Human-Mouse Neural Crest Chimeras as a Novel Model for Human Melanocyte Biology in Development and Disease

Limited persistence of xenogenic cells in human-mouse interspecies chimeras is an essential obstacle to overcome for the creation of disease models which allow the study of in vivo human cells. The two main barriers to donor cell survival are (1) having the capacity to respond appropriately to the xeno-environment and (2) competing with endogenous host cells. This works uses human-mouse neural crest chimeras, generated by E8.5 in utero injection of human ESC/iPSC-derived neural crest cells (NCCs) into the gastrulating mouse embryo, as an experimental platform to better understand the limits of the barriers restricting interspecies chimerism.
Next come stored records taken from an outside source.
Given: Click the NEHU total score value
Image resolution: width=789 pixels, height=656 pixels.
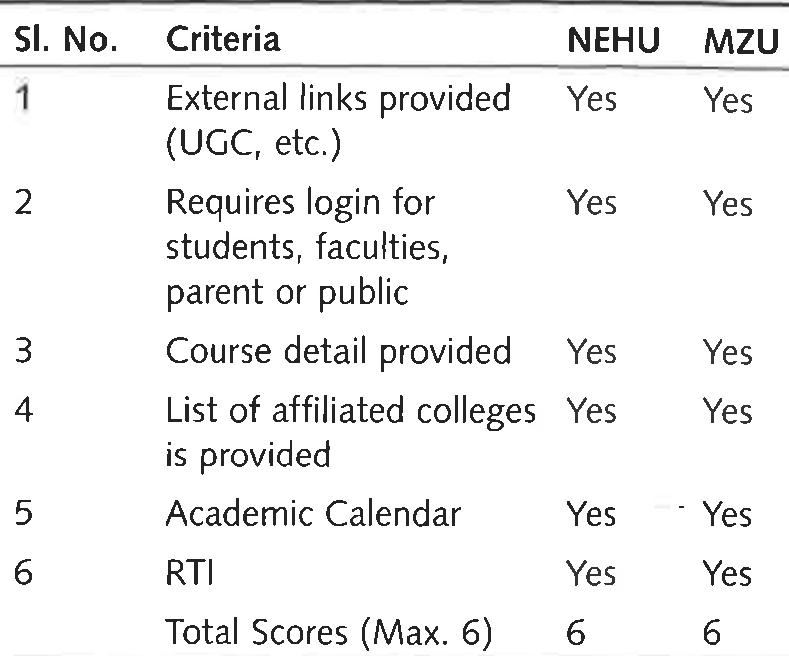Looking at the screenshot, I should tap(579, 632).
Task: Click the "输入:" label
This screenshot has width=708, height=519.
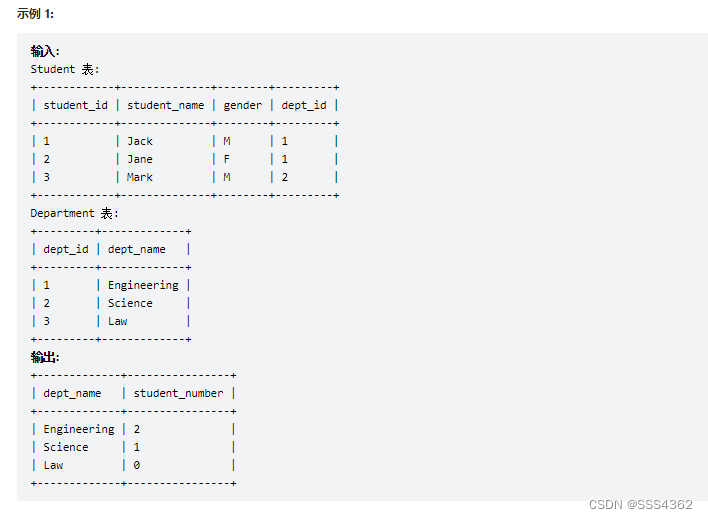Action: [x=45, y=51]
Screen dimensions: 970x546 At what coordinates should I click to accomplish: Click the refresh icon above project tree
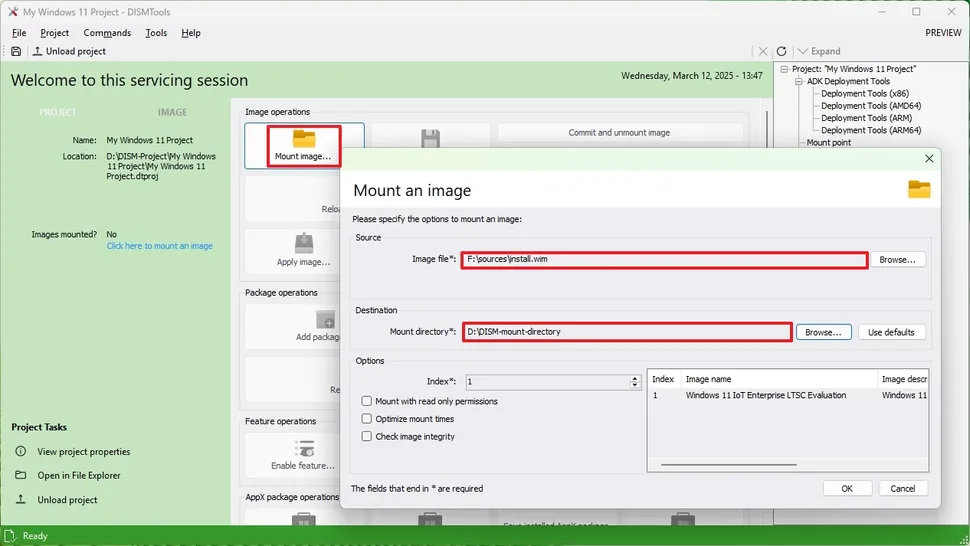click(781, 51)
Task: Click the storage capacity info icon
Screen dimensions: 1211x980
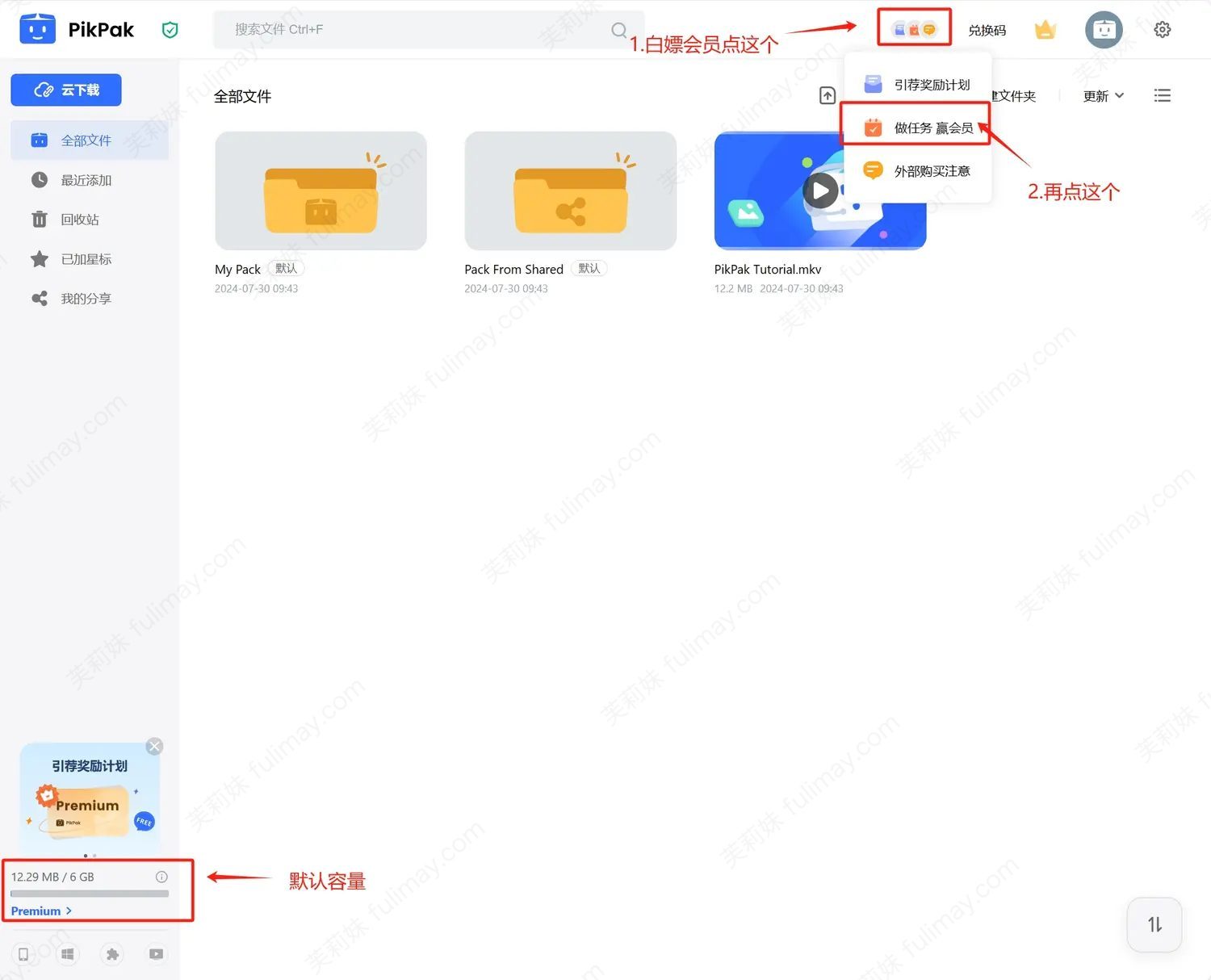Action: tap(161, 877)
Here we present approaches which focus on recapitulating the melanocyte neural crest lineage to pave the wave for a novel immune-competent melanoma model: First, we try adapting human donor cells to the mouse host environment via expression of a single mouse receptor (c-Kit) on human donor cells to rescue an evolutionarily divergent ligand/receptor interaction required for melanoblast proliferation and survival. We find that this extends the persistence of human NCCs, but does not lead to postnatal survival, suggesting c-Kit is not sufficient to rescue all aspects of melanocyte biology. In our second approach, we try to improve donor cell postnatal survival by combining proliferative advantage and pre-lineage biasing. We do this by injecting a genetically-defined human melanoma derived in primary melanocytes. We find they have the capacity to migrate in utero like primary mouse NCCs and contribute long-lasting donor cells in the dermis in post-natal chimeras. However, the immune-competent mouse hosts are not tolerized to human antigens. In the final approach, we address xenograft rejection as the final barrier to long-lasting interspecies chimerism. To explore whether central tolerance via human NC-derivative contribution to the chimera thymus is feasible, we develop fetal thymic organ culture (FTOC) co-cultures with human NCCs. We find that human NCCs and NCC-mesenchyme have a unique capacity to efficiently engraft onto mouse thymus ex vivo and preliminary evidence suggesting partial central tolerance is possible. The success of these approaches ultimately suggests an updated framework for understanding how human-mouse chimerism barriers fit within the Developmental Hourglass Model and inform how future human-mouse interspecies chimeras may overcome these barriers within immune-competent hosts.